Return the entries word for word, from the very first line through the line containing "Uncheck the Total", with that line included.

- - - -

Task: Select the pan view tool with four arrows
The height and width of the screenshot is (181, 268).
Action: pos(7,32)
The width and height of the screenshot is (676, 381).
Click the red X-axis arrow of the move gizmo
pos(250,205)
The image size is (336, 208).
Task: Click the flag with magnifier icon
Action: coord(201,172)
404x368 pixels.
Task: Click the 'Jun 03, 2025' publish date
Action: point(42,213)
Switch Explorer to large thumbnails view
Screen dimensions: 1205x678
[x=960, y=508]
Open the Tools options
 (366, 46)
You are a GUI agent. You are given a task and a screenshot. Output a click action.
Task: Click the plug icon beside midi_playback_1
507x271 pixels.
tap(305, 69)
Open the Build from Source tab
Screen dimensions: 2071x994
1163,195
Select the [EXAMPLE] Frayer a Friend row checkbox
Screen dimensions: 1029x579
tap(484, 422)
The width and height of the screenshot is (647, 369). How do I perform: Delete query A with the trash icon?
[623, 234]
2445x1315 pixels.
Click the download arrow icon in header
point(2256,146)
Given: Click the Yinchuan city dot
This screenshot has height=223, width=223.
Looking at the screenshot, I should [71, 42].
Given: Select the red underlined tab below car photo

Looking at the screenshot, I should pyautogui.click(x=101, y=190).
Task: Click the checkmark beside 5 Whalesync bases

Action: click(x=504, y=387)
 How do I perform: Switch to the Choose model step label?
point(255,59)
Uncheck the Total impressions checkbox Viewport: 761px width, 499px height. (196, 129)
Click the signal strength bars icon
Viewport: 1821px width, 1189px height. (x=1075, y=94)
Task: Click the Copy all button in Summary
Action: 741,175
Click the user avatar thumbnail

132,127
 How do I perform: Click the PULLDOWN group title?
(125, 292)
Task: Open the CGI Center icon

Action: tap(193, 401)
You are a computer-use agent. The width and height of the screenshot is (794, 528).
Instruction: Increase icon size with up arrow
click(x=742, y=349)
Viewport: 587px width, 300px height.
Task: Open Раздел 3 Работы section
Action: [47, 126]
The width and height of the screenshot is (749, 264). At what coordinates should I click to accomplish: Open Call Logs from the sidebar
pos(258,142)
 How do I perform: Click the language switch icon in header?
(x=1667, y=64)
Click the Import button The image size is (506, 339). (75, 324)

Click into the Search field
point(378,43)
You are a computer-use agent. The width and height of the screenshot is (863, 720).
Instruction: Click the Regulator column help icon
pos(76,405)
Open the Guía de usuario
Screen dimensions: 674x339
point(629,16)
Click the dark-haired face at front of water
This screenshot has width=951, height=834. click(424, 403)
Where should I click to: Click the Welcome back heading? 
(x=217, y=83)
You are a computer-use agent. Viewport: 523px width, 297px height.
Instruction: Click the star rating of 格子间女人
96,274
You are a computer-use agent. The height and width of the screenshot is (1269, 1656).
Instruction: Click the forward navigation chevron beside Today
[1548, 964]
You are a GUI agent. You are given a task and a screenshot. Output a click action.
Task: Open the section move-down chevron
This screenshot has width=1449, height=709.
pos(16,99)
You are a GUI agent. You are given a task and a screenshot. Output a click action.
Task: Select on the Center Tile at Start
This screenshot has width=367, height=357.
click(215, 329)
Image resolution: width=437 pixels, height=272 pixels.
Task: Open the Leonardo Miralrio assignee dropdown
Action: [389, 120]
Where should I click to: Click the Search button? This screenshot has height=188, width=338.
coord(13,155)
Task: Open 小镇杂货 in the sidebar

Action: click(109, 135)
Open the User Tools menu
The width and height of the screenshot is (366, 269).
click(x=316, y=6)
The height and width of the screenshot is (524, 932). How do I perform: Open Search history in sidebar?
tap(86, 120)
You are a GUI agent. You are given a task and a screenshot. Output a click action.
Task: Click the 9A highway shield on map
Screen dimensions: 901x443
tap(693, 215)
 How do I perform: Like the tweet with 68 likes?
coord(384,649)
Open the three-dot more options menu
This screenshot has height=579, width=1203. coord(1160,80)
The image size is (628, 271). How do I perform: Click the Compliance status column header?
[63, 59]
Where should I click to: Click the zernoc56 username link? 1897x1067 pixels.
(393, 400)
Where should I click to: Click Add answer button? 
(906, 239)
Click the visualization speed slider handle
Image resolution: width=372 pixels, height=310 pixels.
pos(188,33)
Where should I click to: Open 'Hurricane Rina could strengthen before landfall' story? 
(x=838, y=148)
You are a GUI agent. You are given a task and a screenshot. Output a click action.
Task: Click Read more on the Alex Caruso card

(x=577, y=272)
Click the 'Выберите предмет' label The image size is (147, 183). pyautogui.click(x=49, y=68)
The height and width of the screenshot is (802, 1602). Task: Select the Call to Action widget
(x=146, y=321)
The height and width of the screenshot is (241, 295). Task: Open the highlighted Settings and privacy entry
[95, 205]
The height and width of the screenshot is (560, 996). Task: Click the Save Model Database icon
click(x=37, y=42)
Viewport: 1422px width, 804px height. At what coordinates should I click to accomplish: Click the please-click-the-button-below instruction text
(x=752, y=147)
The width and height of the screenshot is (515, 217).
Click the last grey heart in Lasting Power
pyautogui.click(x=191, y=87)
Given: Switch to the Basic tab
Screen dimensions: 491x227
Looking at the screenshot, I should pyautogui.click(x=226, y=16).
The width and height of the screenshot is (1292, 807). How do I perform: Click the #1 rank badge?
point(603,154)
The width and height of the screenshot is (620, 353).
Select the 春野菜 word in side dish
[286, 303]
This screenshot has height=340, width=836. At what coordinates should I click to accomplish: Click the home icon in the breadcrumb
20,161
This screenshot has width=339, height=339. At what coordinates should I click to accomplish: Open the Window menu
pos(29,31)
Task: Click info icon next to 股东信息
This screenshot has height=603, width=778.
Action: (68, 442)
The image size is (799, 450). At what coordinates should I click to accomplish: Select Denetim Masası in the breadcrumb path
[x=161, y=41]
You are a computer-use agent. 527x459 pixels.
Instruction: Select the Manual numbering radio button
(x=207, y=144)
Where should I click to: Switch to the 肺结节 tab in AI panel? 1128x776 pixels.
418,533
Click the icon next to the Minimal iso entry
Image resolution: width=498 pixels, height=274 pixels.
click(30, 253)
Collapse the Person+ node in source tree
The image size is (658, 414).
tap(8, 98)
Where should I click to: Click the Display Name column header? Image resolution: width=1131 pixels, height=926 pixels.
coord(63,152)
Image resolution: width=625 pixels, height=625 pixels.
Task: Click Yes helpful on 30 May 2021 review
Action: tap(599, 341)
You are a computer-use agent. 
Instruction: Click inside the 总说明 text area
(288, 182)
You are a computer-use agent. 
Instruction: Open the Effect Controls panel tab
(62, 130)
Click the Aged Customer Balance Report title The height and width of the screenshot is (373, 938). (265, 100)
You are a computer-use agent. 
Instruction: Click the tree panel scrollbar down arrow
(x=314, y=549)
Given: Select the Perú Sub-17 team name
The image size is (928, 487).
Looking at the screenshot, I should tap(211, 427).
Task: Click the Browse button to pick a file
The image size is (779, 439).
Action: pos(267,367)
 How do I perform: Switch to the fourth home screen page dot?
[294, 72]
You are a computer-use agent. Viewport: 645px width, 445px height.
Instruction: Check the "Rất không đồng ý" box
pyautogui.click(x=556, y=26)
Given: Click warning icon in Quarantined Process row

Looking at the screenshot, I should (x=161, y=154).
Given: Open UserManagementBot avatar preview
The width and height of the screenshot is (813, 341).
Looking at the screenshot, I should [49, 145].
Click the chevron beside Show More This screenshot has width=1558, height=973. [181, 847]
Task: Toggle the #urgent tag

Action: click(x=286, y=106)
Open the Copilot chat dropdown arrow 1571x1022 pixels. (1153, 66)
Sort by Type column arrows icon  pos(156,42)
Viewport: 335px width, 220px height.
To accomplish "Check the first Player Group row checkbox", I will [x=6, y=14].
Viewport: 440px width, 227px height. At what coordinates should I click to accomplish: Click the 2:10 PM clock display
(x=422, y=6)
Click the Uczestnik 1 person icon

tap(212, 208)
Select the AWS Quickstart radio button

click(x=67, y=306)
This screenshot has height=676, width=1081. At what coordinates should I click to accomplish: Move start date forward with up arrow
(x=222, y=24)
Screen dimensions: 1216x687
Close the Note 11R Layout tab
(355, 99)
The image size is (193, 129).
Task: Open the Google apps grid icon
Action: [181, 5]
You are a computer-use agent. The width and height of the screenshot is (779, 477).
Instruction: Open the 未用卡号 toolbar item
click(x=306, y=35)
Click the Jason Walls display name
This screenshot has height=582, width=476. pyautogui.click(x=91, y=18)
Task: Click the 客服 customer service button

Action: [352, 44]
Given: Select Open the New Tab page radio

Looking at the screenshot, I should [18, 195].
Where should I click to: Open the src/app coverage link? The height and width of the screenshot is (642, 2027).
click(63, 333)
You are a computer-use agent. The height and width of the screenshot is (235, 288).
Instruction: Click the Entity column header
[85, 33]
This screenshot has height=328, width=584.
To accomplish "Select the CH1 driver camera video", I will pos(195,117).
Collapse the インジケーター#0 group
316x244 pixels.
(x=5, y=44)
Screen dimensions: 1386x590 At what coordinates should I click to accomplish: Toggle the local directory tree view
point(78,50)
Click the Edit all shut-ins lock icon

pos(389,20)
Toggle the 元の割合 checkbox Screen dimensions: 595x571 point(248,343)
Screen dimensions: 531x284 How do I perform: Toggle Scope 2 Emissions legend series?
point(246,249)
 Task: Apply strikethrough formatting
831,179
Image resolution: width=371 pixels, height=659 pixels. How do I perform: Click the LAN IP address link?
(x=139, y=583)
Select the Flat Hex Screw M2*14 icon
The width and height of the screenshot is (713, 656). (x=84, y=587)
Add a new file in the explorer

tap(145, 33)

- - - -

## [Solution to this problem]
Task: Select the pan view tool with four arrows
The height and width of the screenshot is (181, 268).
Action: pos(7,32)
The width and height of the screenshot is (676, 381).
Click the red X-axis arrow of the move gizmo
pos(250,205)
The image size is (336, 208).
Task: Click the flag with magnifier icon
Action: coord(201,172)
404x368 pixels.
Task: Click the 'Jun 03, 2025' publish date
Action: point(42,213)
Switch Explorer to large thumbnails view
Screen dimensions: 1205x678
[x=960, y=508]
Open the Tools options
 (366, 46)
You are a GUI agent. You are given a task and a screenshot. Output a click action.
Task: Click the plug icon beside midi_playback_1
507x271 pixels.
tap(305, 69)
Open the Build from Source tab
Screen dimensions: 2071x994
1163,195
Select the [EXAMPLE] Frayer a Friend row checkbox
Screen dimensions: 1029x579
tap(484, 422)
The width and height of the screenshot is (647, 369). How do I perform: Delete query A with the trash icon?
[623, 234]
2445x1315 pixels.
Click the download arrow icon in header
point(2256,146)
Given: Click the Yinchuan city dot
This screenshot has height=223, width=223.
Looking at the screenshot, I should [71, 42].
Given: Select the red underlined tab below car photo

Looking at the screenshot, I should pyautogui.click(x=101, y=190).
Task: Click the checkmark beside 5 Whalesync bases

Action: click(x=504, y=387)
 How do I perform: Switch to the Choose model step label?
point(255,59)
Uncheck the Total impressions checkbox Viewport: 761px width, 499px height. (196, 129)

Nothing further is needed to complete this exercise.